レンナなら答えられると思ったのだ。平和の中にいても、物事に対する関心の高さが違う。初対面でこんなに情報を引き出されるとは思っていなかった。
手応えのある出会いに、サクシードは満足だった。
すっかり暗くなった車内に明かりが灯り、通路を歩く人の数が増えてきた。
反対路線とすれ違うと、首都からの帰宅者で満員だった。
森に隠れて見えないが、西側(左)には縦長のレピア湖があるはずだ。
間もなく汽車はバッソール駅に到着する。
毛布を畳むサクシードにレンナが言う。
「セルフサービスだから、お願いね」
「これくらい常識だろ」
「しまい方があるのよ。四つ折りにして、輪を手前に……そう、ありがとう」
「細かいな」
「そうしておけば、係員はチェックするだけだから」
指差し確認して、個室を点検する念の入れようだ。
「これでよし」
マナーのいい客だった。サービスに慣れている。
「じゃあ行きましょうか」
個室を出ると、数人が荷物を持ってたむろしていた。バッソール町の住人だろうか。レンナが静かにしているので、サクシードも黙っていた。
汽車は定刻通り、十七時二十四分に到着した。
ホームに降り立つと、ひんやりした空気が身体を包む。
予想に反して降り立った人々は三十人ほどで、レンナによると一駅前の住宅街の方が乗降者は多いのだとか。
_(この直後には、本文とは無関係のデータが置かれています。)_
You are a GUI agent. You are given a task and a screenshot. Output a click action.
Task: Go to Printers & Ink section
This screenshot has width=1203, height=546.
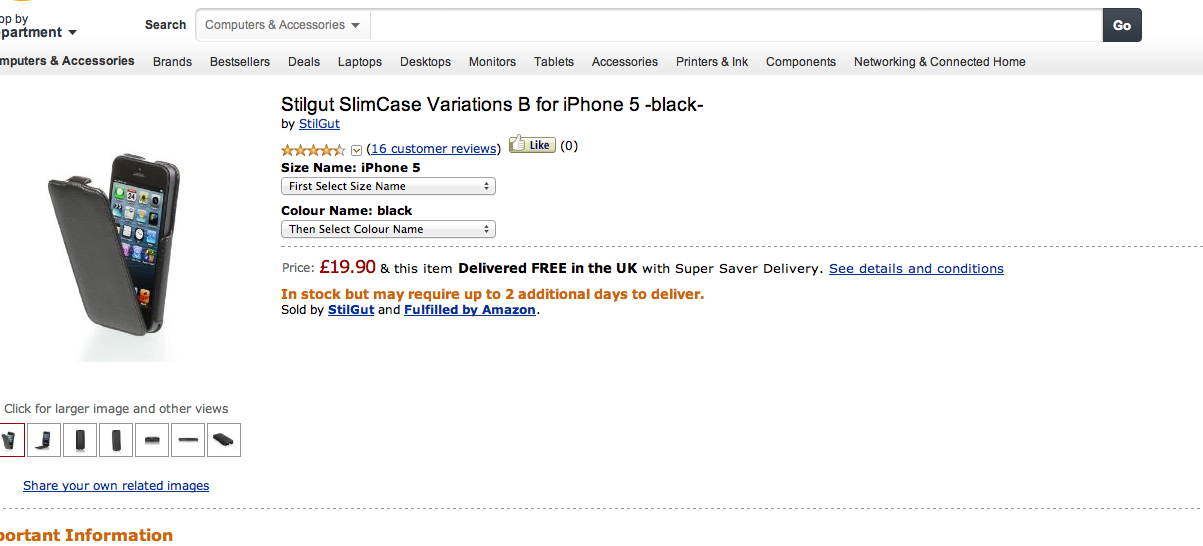(712, 62)
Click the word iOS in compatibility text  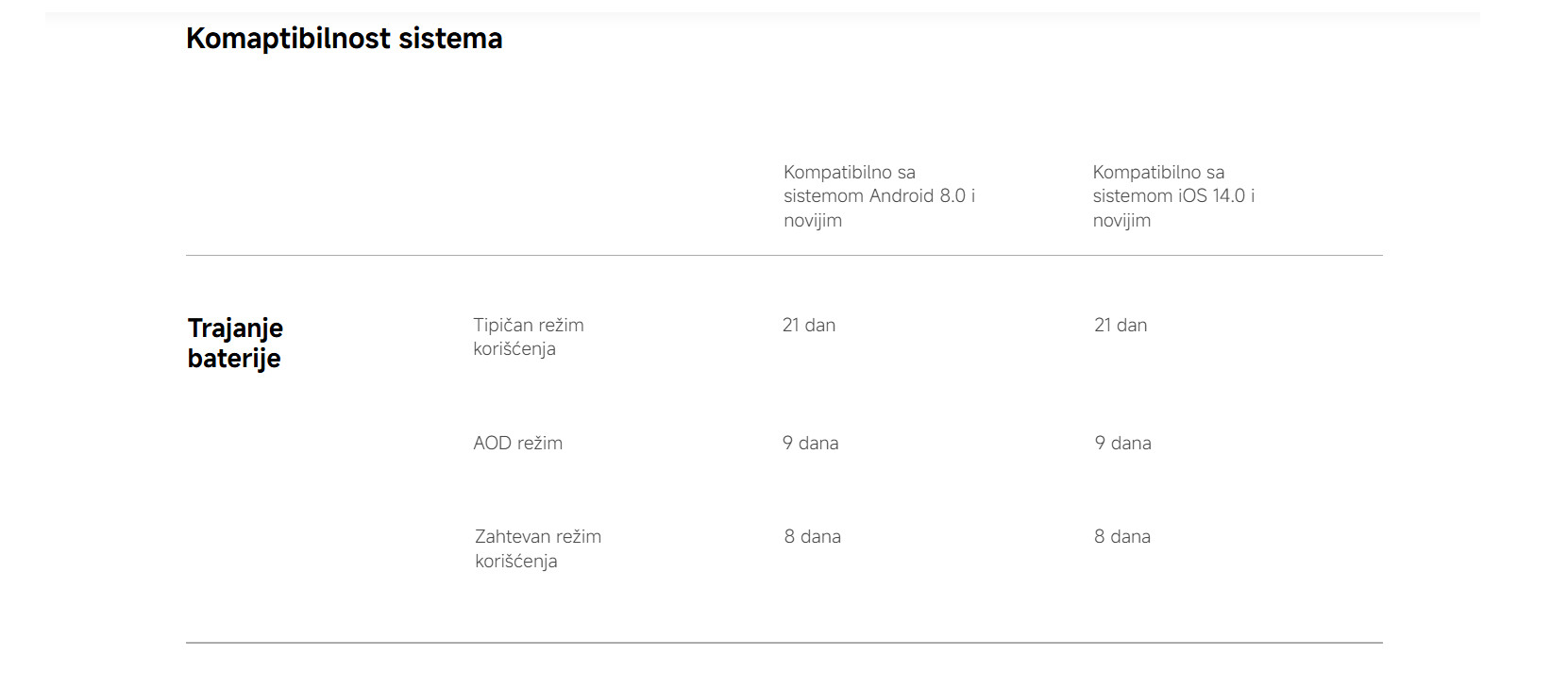pos(1192,196)
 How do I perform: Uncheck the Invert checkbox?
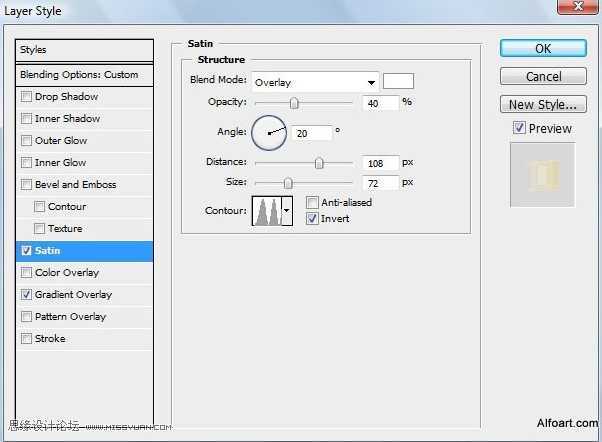(312, 219)
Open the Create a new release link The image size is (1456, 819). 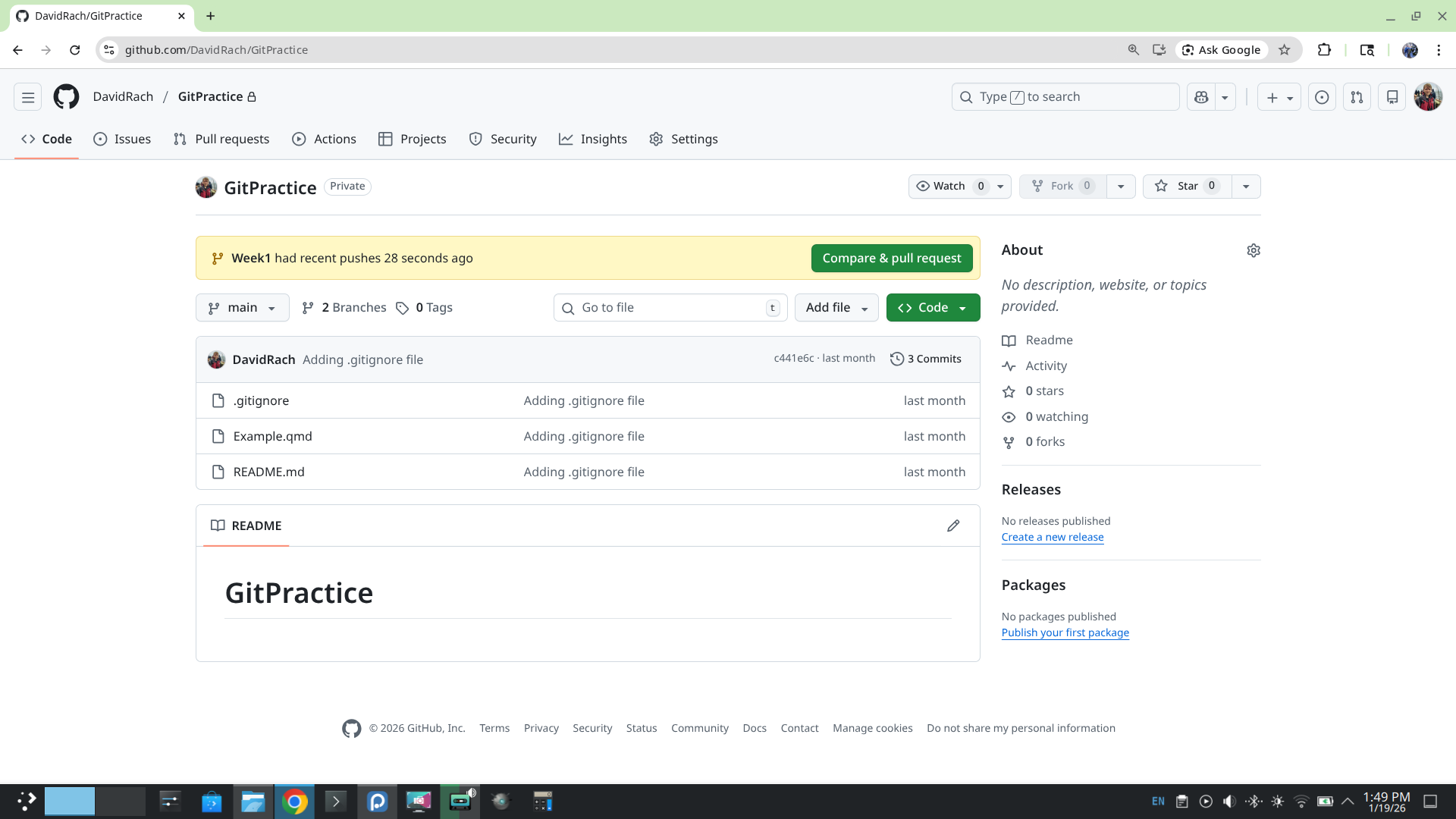tap(1053, 538)
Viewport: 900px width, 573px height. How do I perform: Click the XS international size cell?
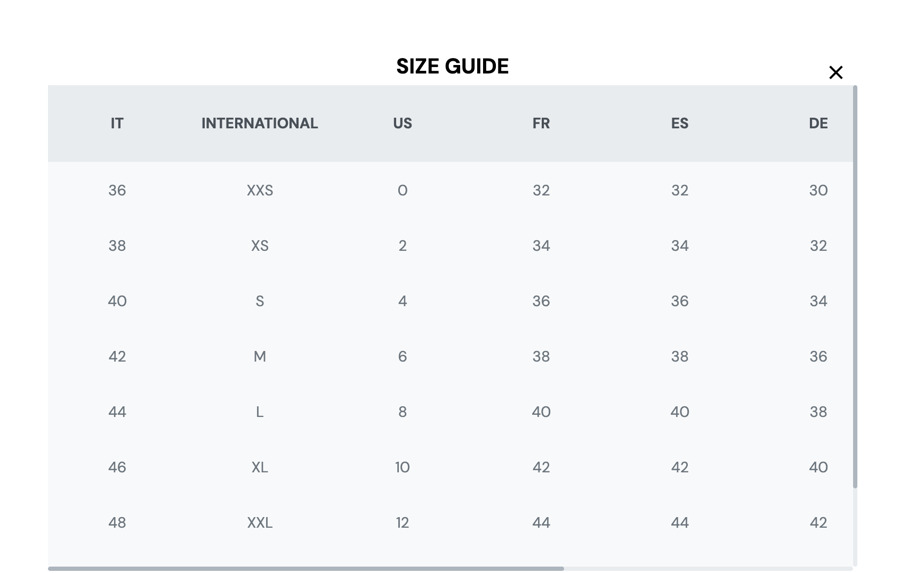click(260, 246)
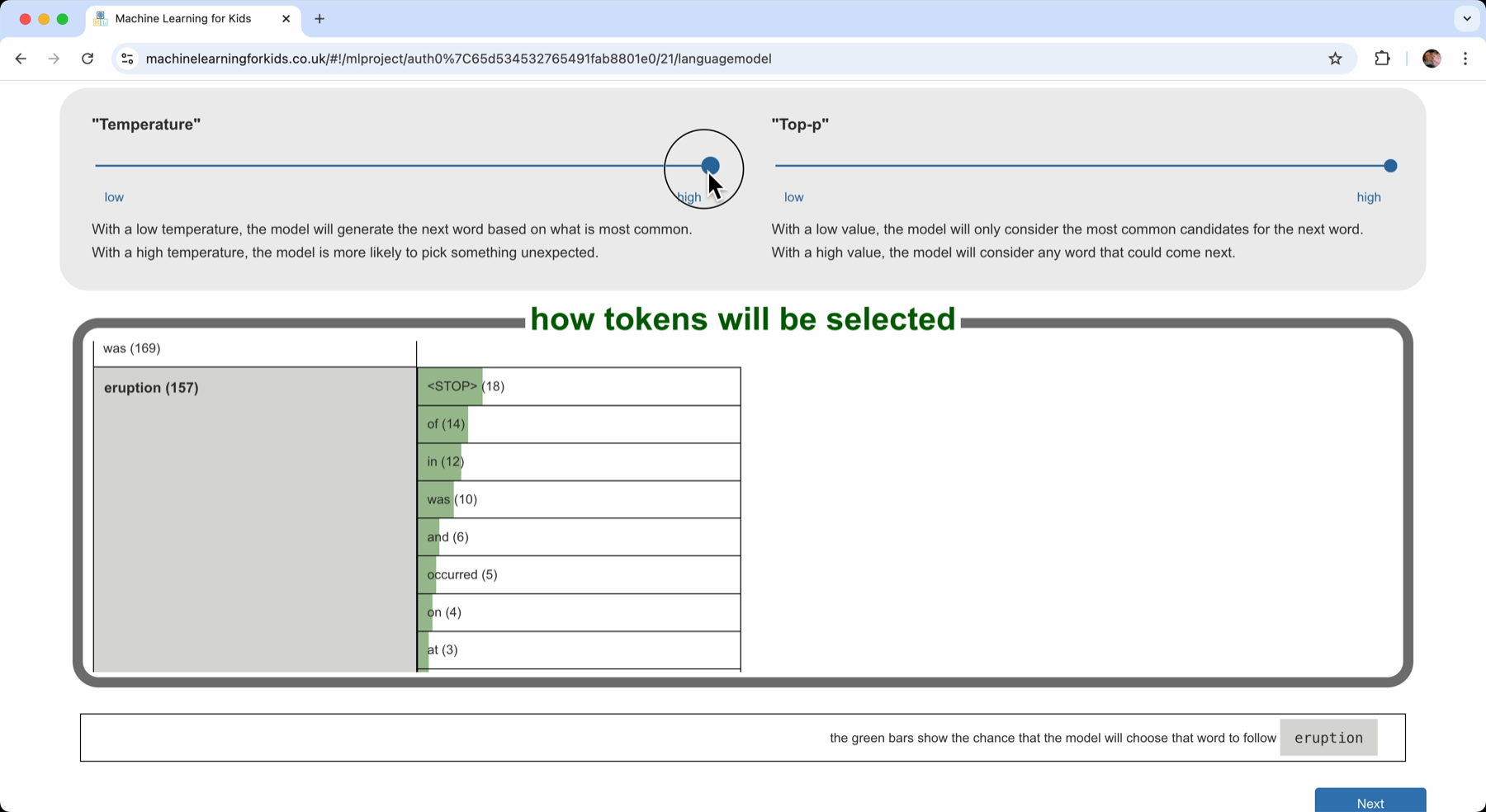Open Chrome three-dot menu

pos(1465,59)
改札を抜けて、小さな駅を出ると、花壇とモニュメントが中央にあるターミナルがあった。大多数は正面の道路と通って行き、数人は駐輪場へ行く。二人は正面の道路を歩いた。
両側は小さな商店街で、もうほとんどの店は閉まっている。
寄り道せずに真っ直ぐ下宿に向かう。
二、三分もすると人々は散り散りとなり、気づくと二人きりになっていた。緩やかな丘の道路をレンナは案内しながら歩く。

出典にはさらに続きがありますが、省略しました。